## Intro

The main purpose of this notebook is to show how to use Spark to perform distributed training of ML models on the cluster. Here we'll train a few Prophet models using Hyperopt to tune the hyperparameters. Hyperopt is a general purpose library that can be used to optimise any function that has parameters and here it is used to optimise the prediction loss function (rmse). Additionally,the search of the best hyperparameters will be tracked using MLflow. 

This notebook uses daily aggregated energy consumption data. 

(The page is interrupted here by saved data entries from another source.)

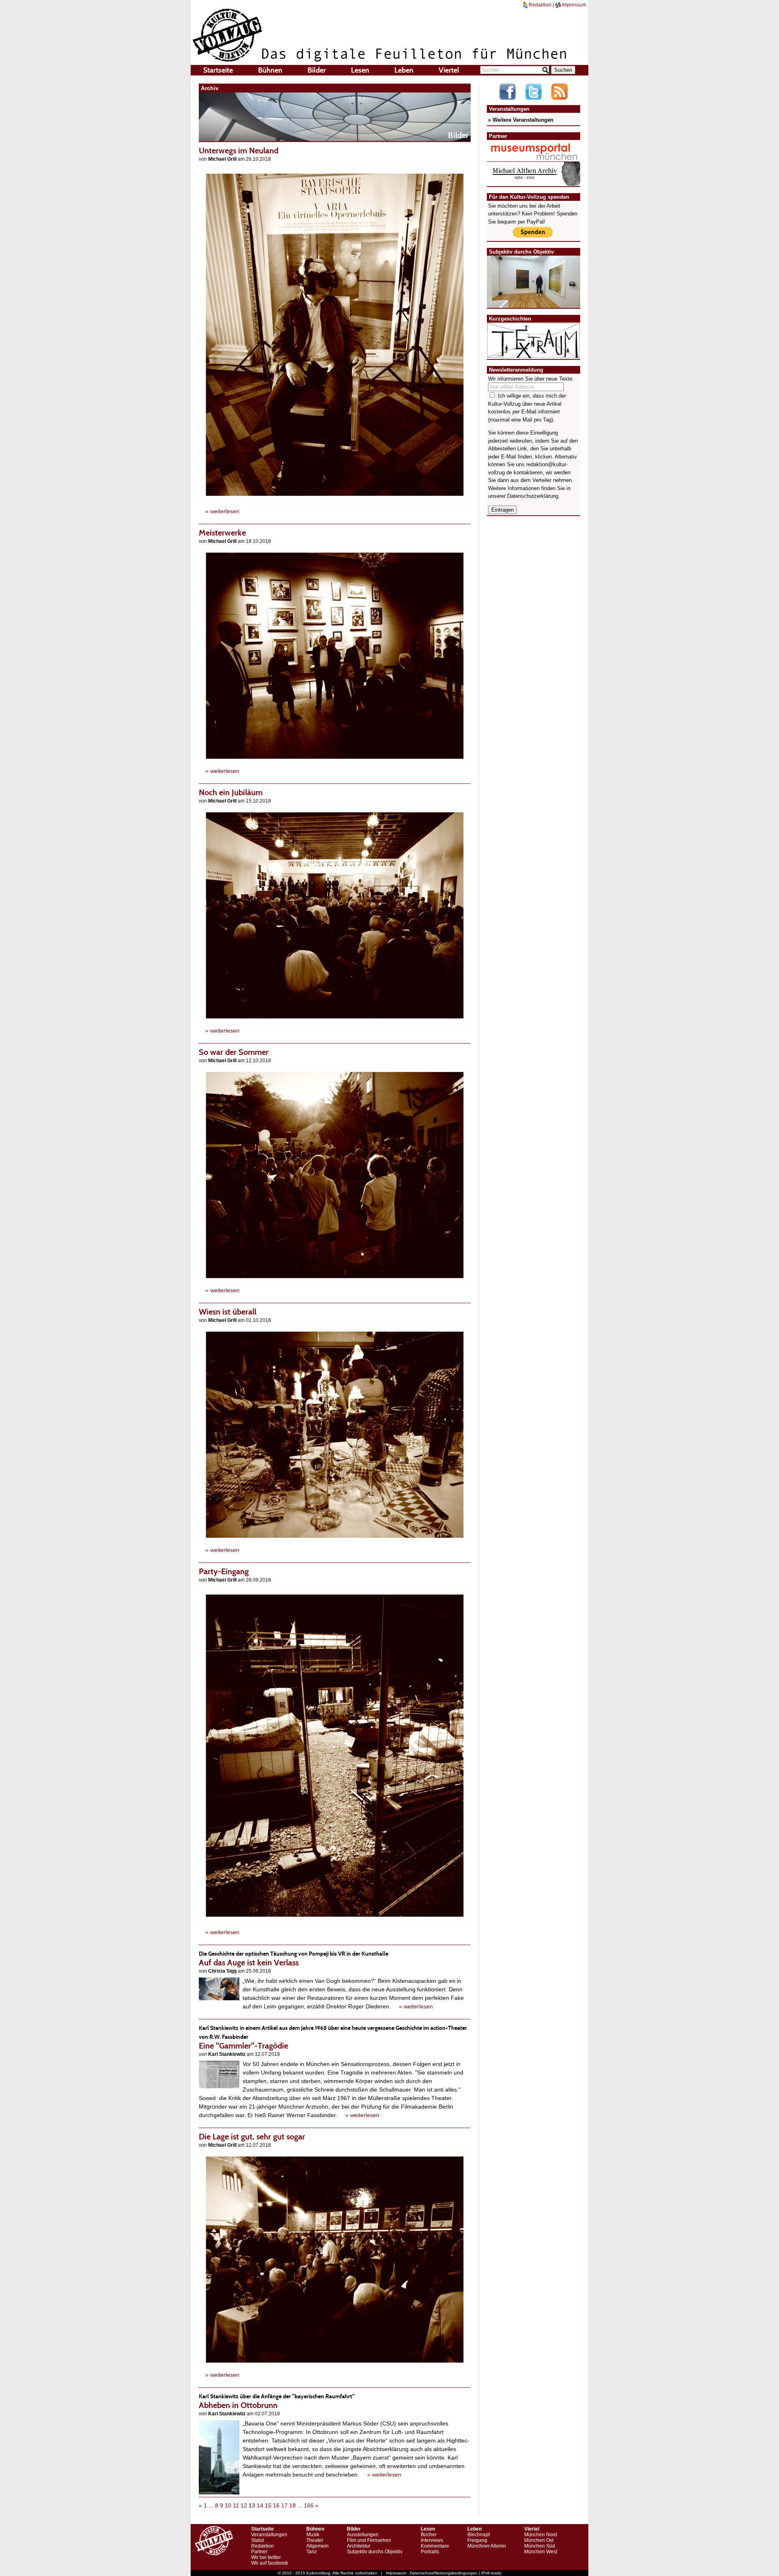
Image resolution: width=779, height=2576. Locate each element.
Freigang (477, 2540)
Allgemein (317, 2546)
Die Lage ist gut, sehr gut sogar (252, 2136)
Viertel (449, 70)
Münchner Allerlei (486, 2546)
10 (228, 2505)
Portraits (430, 2551)
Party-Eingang (224, 1571)
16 (276, 2505)
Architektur (358, 2546)
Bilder (317, 70)
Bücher (429, 2534)
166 (309, 2505)
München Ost (538, 2540)
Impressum (573, 5)
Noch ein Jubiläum (231, 792)
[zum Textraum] (533, 354)
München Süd (539, 2546)
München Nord (540, 2534)
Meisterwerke (222, 533)
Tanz (311, 2551)
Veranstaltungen (269, 2534)
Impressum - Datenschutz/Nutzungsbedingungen (432, 2573)
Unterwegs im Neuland (238, 150)
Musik (312, 2534)
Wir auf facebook (269, 2563)
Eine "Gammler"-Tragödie (333, 2037)
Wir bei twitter (266, 2557)
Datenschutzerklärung (532, 496)
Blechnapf (478, 2534)
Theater (314, 2540)
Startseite (218, 70)
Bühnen (270, 70)
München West (540, 2551)
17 (284, 2505)
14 (260, 2505)
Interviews (432, 2540)
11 (236, 2505)
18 (292, 2505)
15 (268, 2505)
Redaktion (539, 5)
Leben (403, 70)
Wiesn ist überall (227, 1312)
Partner (259, 2551)
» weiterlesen (222, 511)
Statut (257, 2540)
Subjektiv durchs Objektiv (374, 2551)
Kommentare (435, 2546)
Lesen (360, 70)
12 (244, 2505)
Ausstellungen (363, 2534)
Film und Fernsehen (369, 2540)
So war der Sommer (234, 1052)
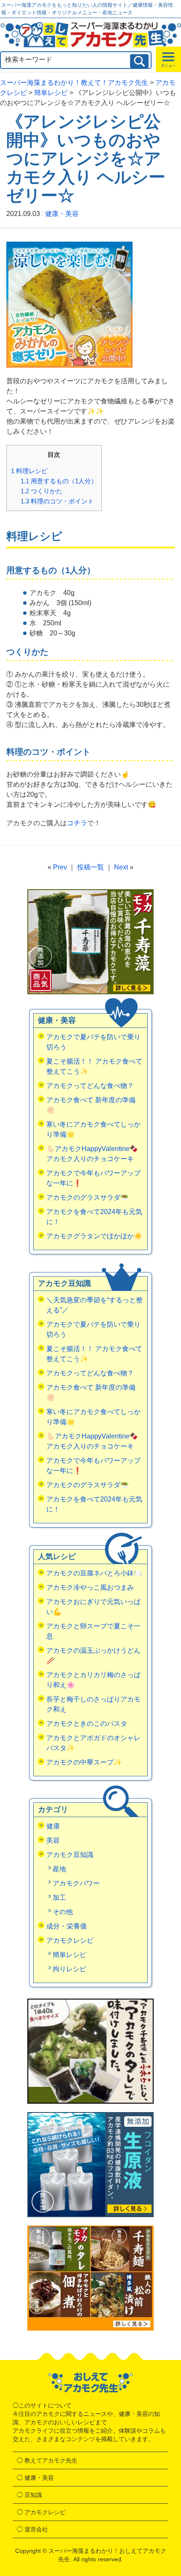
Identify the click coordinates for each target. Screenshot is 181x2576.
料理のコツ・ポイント (57, 501)
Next (121, 867)
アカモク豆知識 (69, 1854)
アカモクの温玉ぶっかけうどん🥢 (93, 1655)
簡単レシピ (69, 1954)
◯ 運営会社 (32, 2529)
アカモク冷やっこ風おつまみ (90, 1587)
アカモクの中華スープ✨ (84, 1762)
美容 (53, 1840)
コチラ (77, 823)
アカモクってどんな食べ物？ (90, 1085)
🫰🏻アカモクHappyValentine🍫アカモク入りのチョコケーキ (92, 1153)
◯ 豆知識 (29, 2495)
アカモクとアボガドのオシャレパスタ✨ (93, 1743)
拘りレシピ (69, 1969)
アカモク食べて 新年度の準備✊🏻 (91, 1105)
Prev (60, 867)
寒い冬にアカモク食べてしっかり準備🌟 (93, 1129)
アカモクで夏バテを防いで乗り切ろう (93, 1042)
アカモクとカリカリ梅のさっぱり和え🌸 (93, 1679)
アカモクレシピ (69, 1940)
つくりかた (41, 491)
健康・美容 (62, 213)
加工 (59, 1897)
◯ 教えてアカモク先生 (47, 2460)
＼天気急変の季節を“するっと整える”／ (94, 1305)
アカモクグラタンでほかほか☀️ (94, 1236)
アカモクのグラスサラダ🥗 (87, 1197)
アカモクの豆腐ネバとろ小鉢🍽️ (94, 1573)
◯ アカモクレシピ (41, 2512)
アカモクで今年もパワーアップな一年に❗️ (93, 1178)
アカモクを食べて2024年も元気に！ (94, 1216)
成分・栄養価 (66, 1926)
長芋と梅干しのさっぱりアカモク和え (93, 1704)
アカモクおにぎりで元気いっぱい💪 (93, 1606)
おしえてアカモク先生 (90, 2383)
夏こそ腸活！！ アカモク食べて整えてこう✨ (94, 1066)
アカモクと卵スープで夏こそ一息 (93, 1631)
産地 (59, 1869)
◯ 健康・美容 (35, 2477)
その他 (63, 1911)
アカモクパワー (76, 1883)
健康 (53, 1826)
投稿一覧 (90, 867)
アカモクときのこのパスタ (86, 1723)
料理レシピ (29, 470)
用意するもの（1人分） (59, 481)
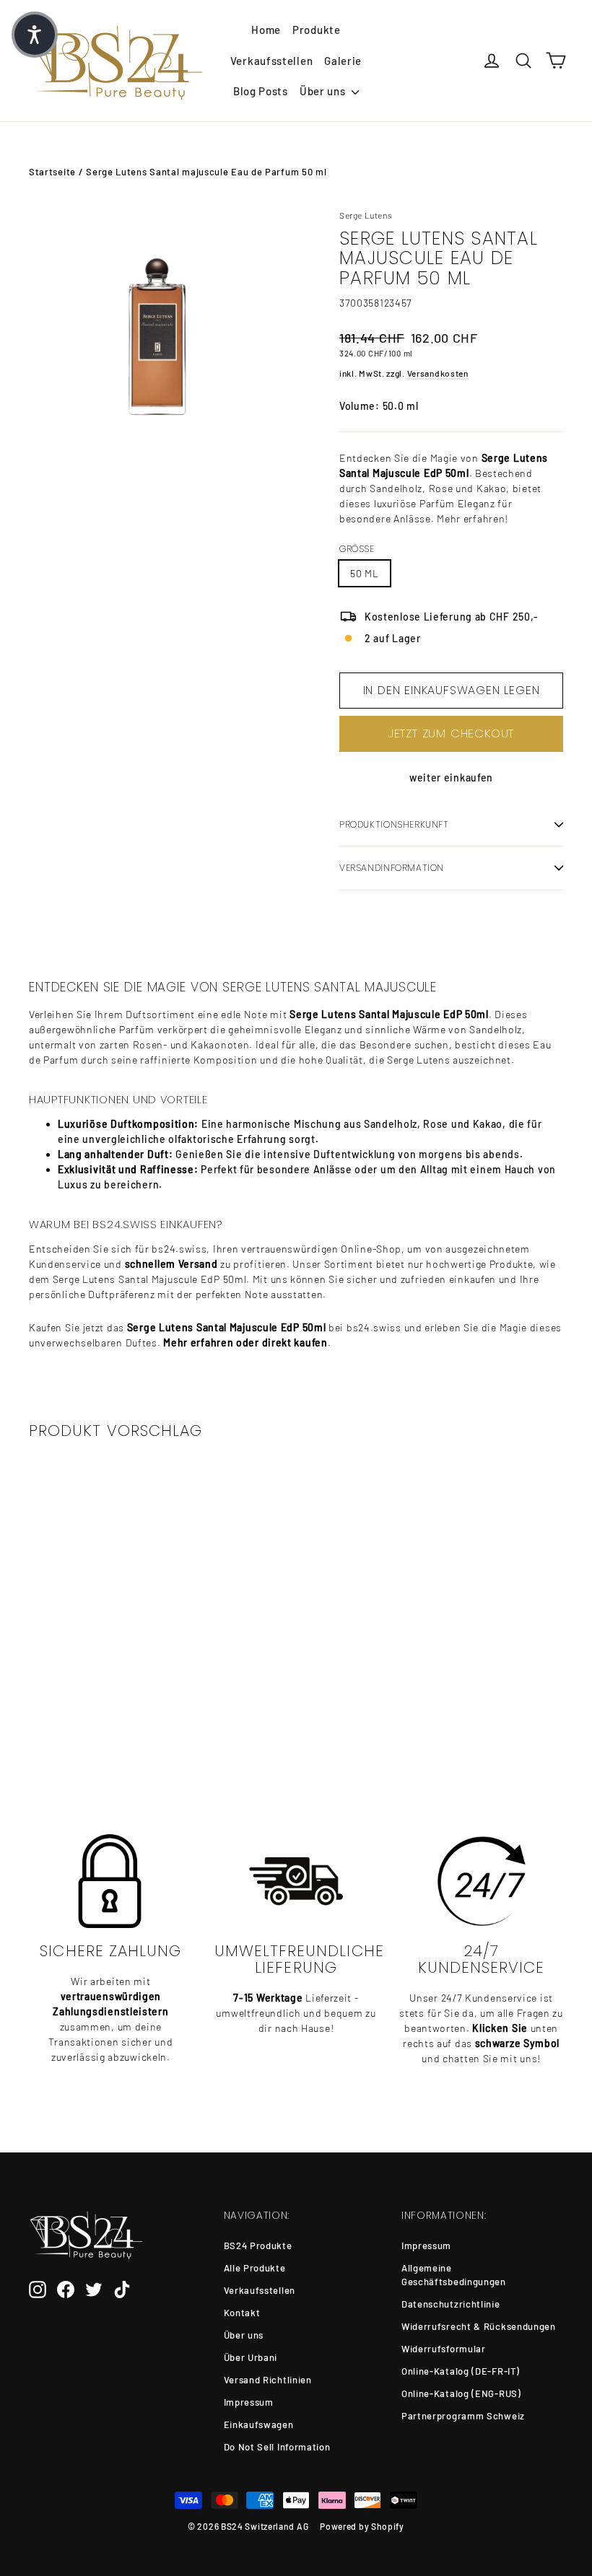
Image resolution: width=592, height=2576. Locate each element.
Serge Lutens (365, 215)
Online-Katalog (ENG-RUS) (461, 2393)
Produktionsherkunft (394, 824)
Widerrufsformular (443, 2348)
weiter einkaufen (451, 777)
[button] (35, 35)
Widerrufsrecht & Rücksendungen (478, 2326)
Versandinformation (391, 868)
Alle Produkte (255, 2268)
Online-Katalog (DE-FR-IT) (460, 2371)
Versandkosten (438, 373)
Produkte (316, 29)
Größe (357, 549)
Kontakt (242, 2312)
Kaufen (88, 1710)
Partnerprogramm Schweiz (463, 2416)
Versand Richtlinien (268, 2380)
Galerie (343, 60)
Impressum (249, 2402)
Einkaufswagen (259, 2424)
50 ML (364, 573)
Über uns (324, 90)
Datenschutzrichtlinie (450, 2304)
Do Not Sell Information (277, 2447)
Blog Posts (260, 90)
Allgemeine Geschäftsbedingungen (453, 2275)
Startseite (52, 172)
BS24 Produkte (258, 2245)
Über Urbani (251, 2357)
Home (266, 29)
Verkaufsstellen (271, 60)
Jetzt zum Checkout (451, 733)
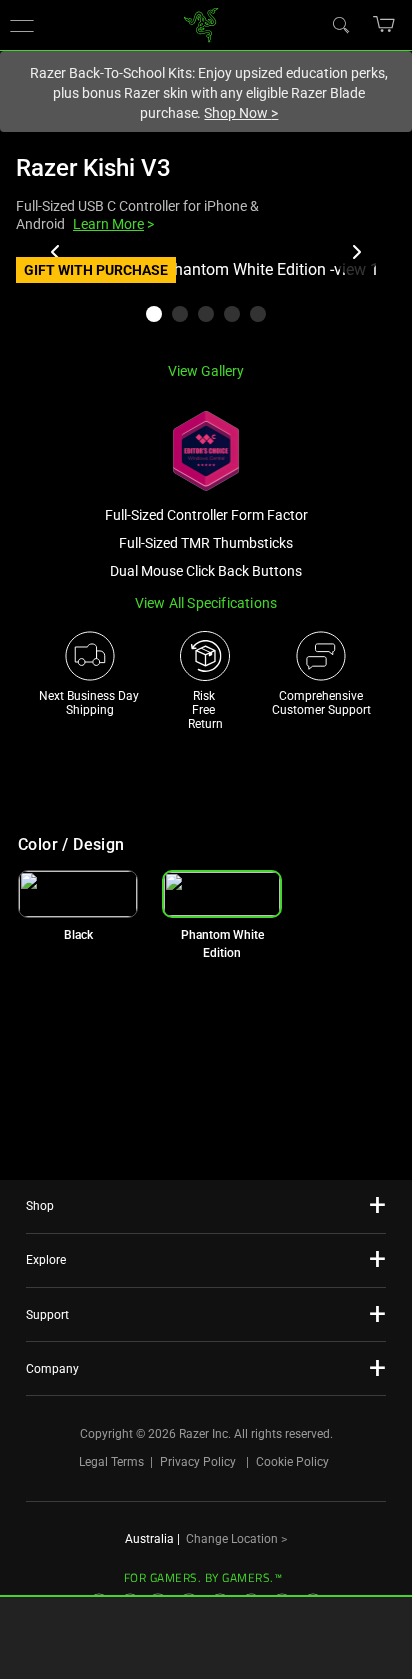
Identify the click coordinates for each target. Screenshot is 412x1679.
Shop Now (241, 113)
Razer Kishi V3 (93, 168)
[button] (384, 24)
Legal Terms (111, 1462)
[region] (206, 301)
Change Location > (236, 1539)
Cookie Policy (292, 1462)
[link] (201, 23)
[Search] (340, 24)
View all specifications (206, 603)
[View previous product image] (56, 252)
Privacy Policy (198, 1462)
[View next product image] (356, 252)
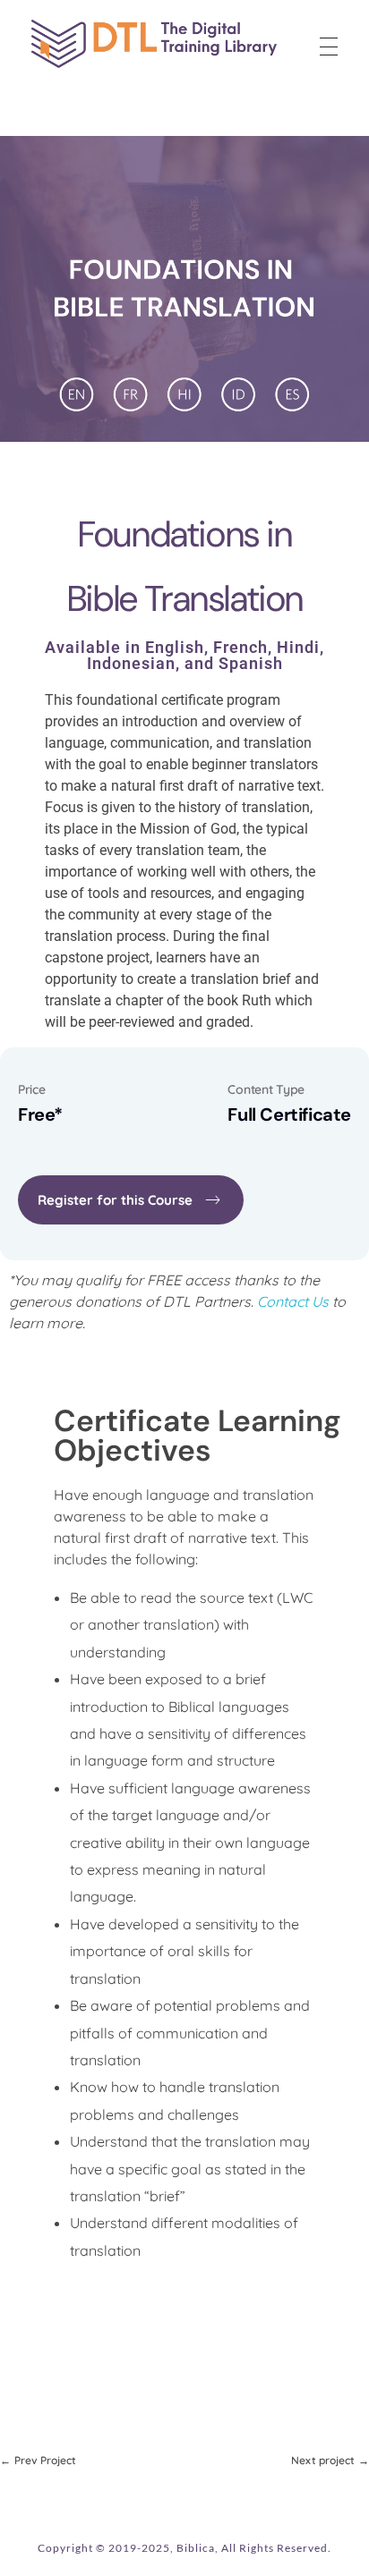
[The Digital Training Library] (154, 44)
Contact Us (293, 1301)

Key steps in this notebook:  
- Define a train function
- Define a search space and select a strategy for the search
- Run the optimization and record the search in mlflow

Please be aware that this notebook needs to be run on a Databricks cluster with **ML Runtime**. It has been tested with 13.1 ML Runtime..

## Imports

In [0]:
import numpy as np
import pandas as pd
import matplotlib.pyplot as plt

from sklearn.metrics import mean_squared_error, mean_absolute_percentage_error
from sklearn.model_selection import ParameterGrid

#import hyperopt from the ML runtime. This notebook need to be run on Databricks ML Runtime. 
#The hyperopt package installed on the ML runtime is different to the open source version. 
from hyperopt import fmin, hp, tpe
from hyperopt import SparkTrials, STATUS_OK
from prophet  import Prophet

import mlflow

## Setup MLflow

In [0]:
# You must create the expirement by hand in the Databricks Machine Learning Experiments GUI
# Then copy the name of the experiment and paste it here

experimentPath = "/Users/simon.buse@ewz.ch/MittelfristPrognoseTest"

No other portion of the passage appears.